• **What needs to be done**: Check the entries below for lines with "click"; report only how many there are.

*** Input data Section Begins ***

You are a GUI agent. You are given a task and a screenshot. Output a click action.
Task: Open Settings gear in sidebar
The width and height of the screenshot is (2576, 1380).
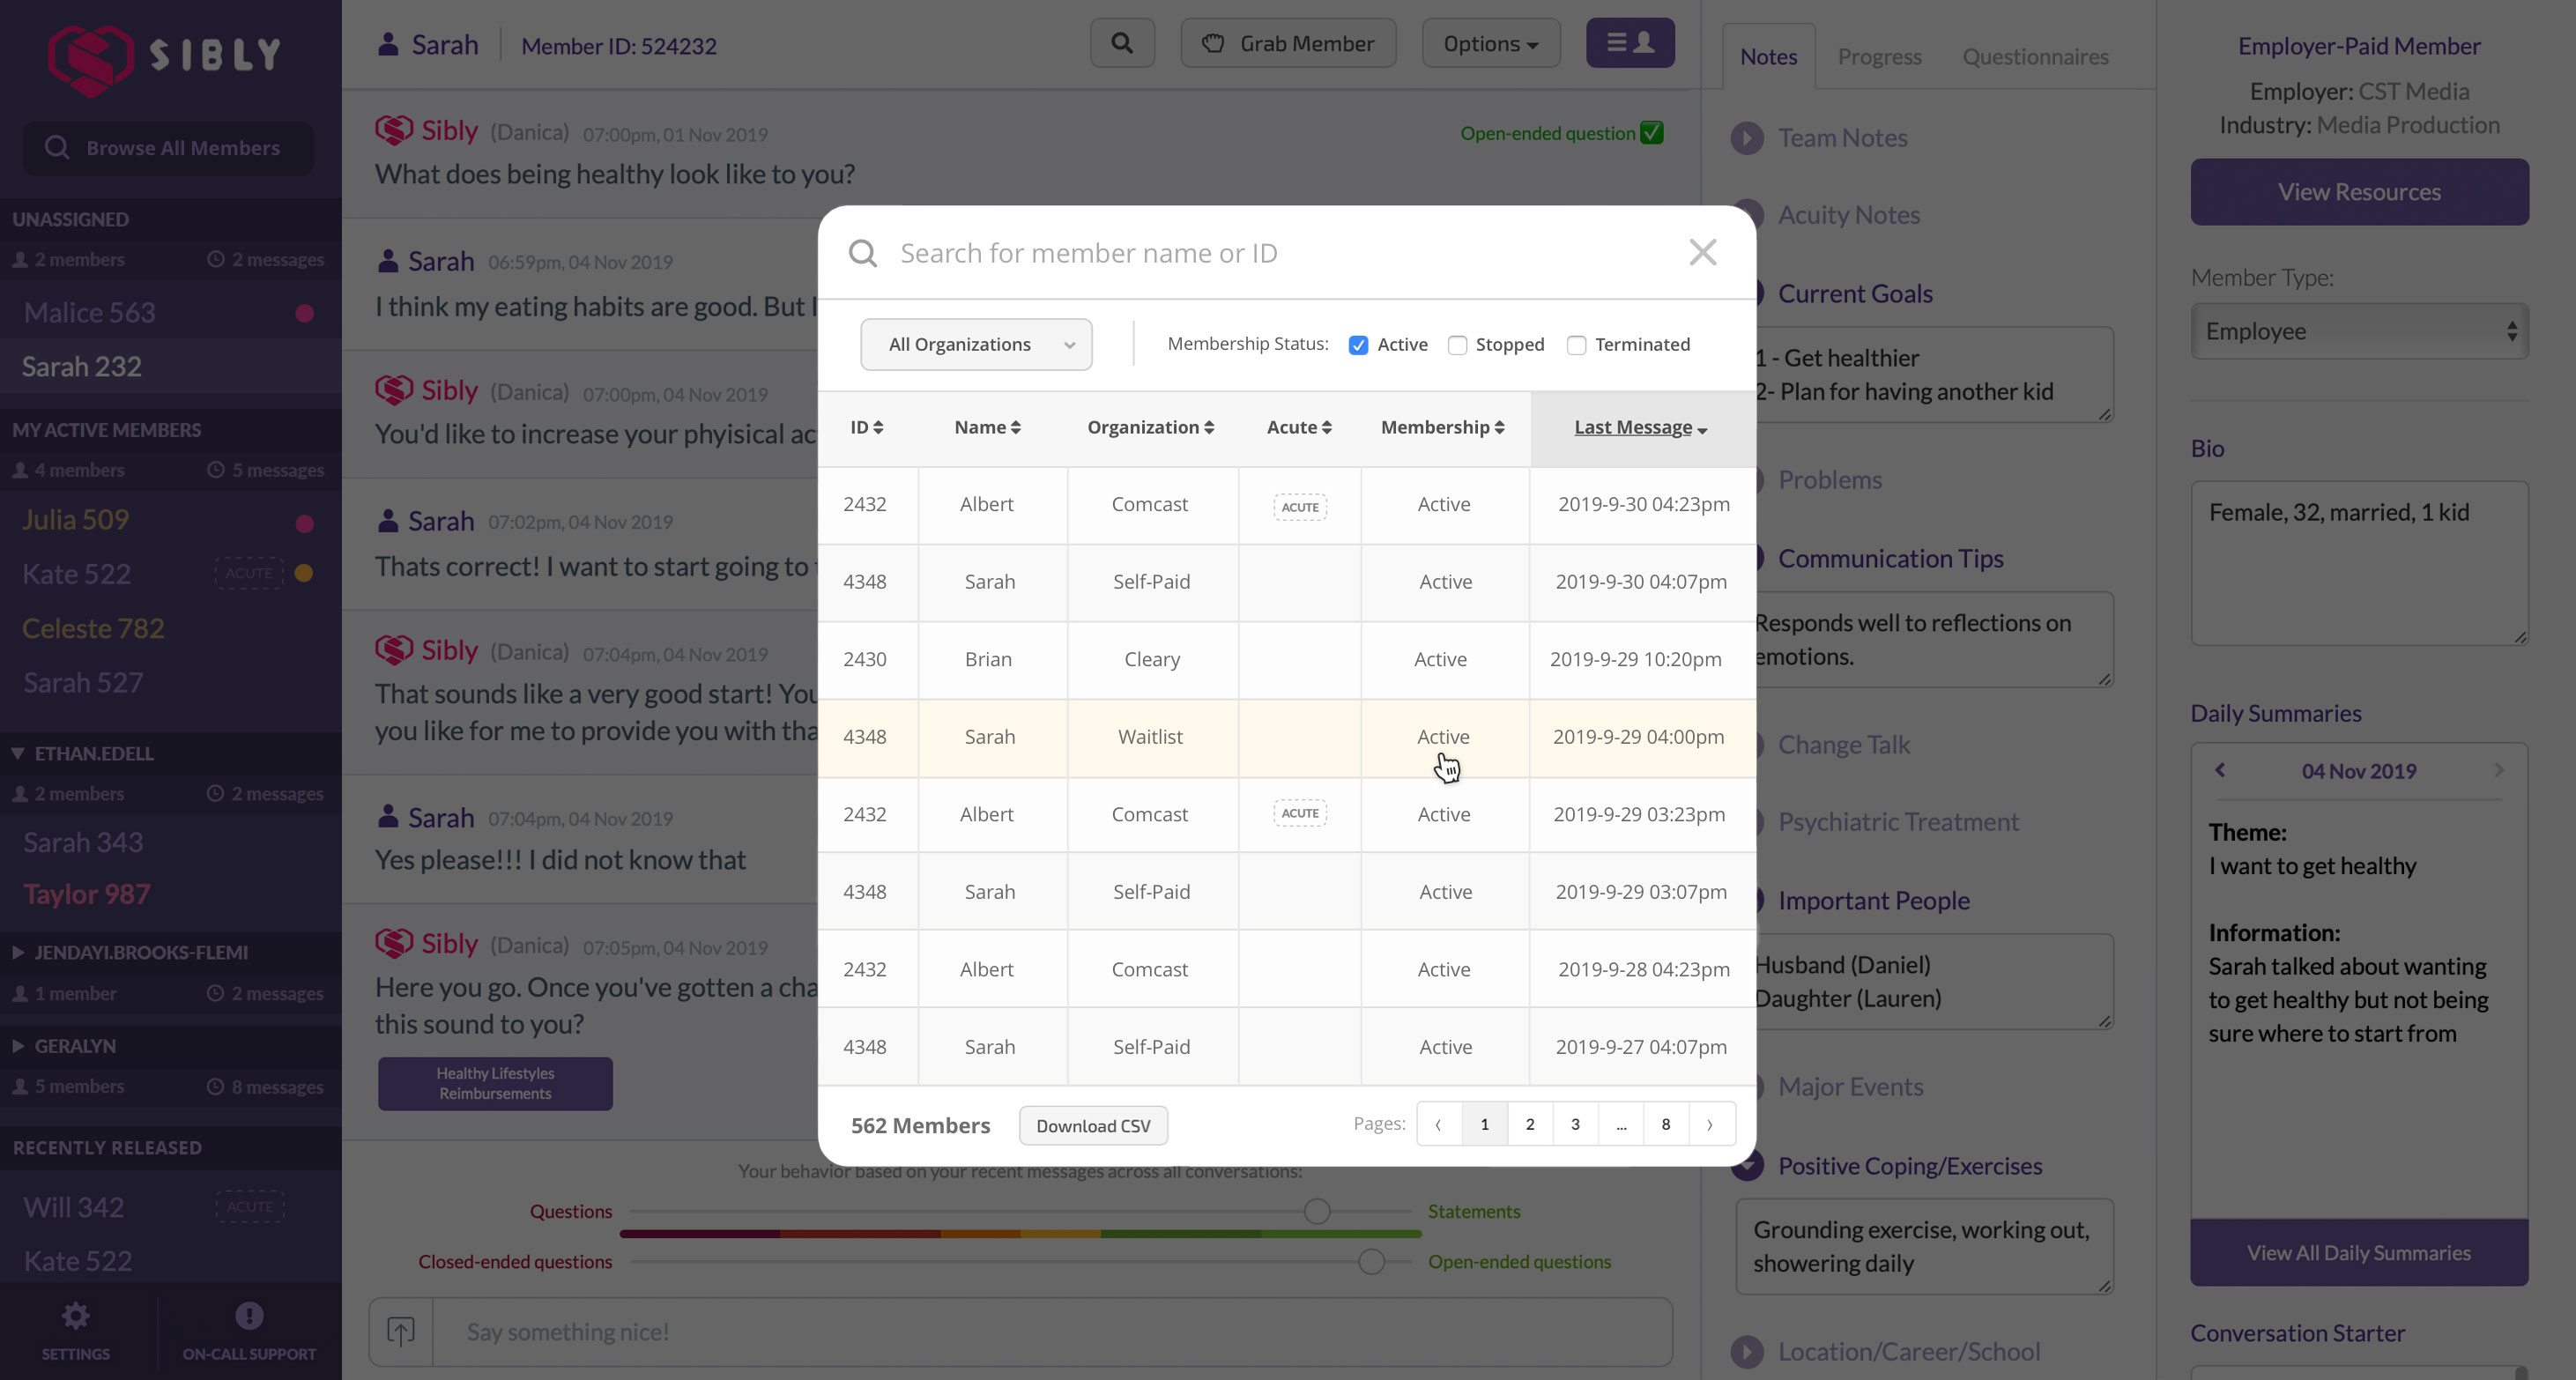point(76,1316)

*** Input data Section Ends ***
*** Input data Section Begins ***

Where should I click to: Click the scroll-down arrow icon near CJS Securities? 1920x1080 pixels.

*** Input data Section Ends ***

• **Expected answer**: 2